My husband ate high protein during his chemo along with lots of veggies. My personal opinion is if you are eating plant based because it makes you feel good or in control, continue doing so. If you are doing it because you think it will cure or stop the progression of your cancer - protein is going to help with muscles and recovery during chemo. You can return to plant based after the treatment if you choose to.

He also had coffee every day and at least one glass of wine at night (his chemo was at the beginning of his treatment and we both probably drank a little too much).

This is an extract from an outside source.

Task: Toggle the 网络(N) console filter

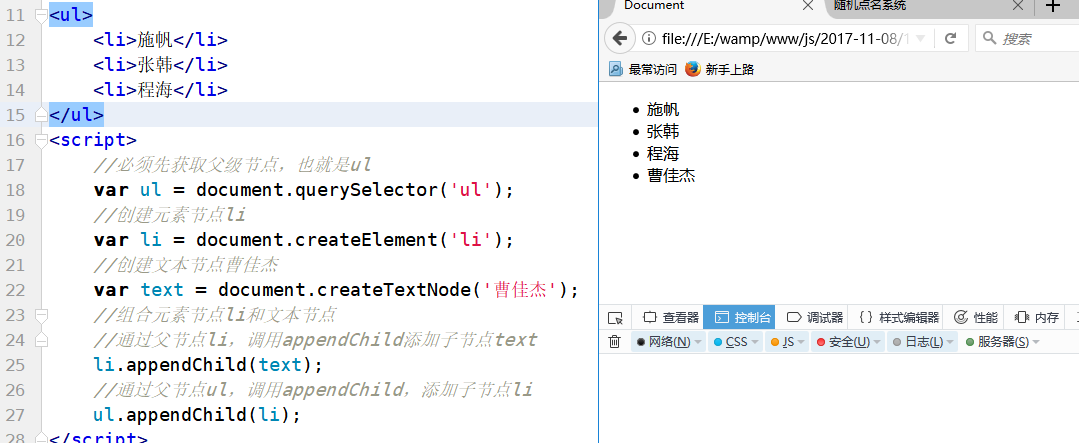Action: click(664, 342)
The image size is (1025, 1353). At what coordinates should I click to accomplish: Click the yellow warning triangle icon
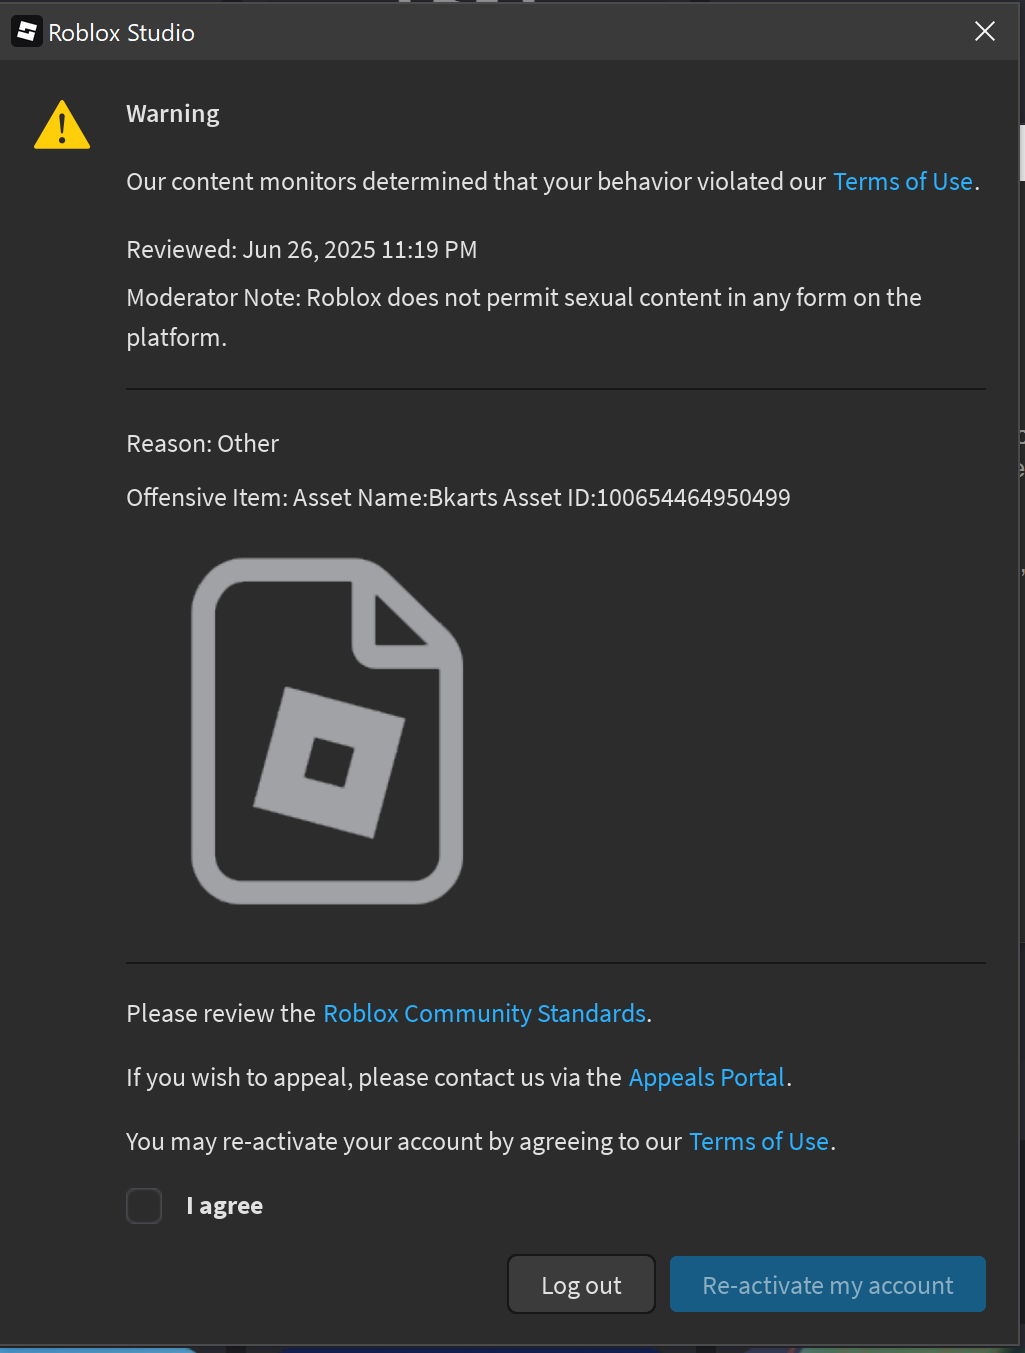62,125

He also used ice chips during the chemo sessions which really helped keep his taste buds intact. The last session he decided he wanted coffee not ice and had the horrible metallic taste for several weeks. I never once told him "I told you so". LOL

Oh and we had the MO reduce the taxotere dosage. He did the first one full strength, the second one at 20% reduction and the remaining four at 10% reduction. This was so he could skip the Nuelesta injections as we were trying to reduce the number of meds he was suddenly put on. He was diagnosed as a Gleason 7 (4+3), PSA 74, with lots of lymph node involvement, 1 large and 3 small bone mets. Current PSA is undetectable after three years of Lupron, 2 years of Zytiga and Provenge.

ken12491• in reply toUnion985 years ago

Thanks, it s the water that makes the coffee taste soooooo bad. Great news about your husband....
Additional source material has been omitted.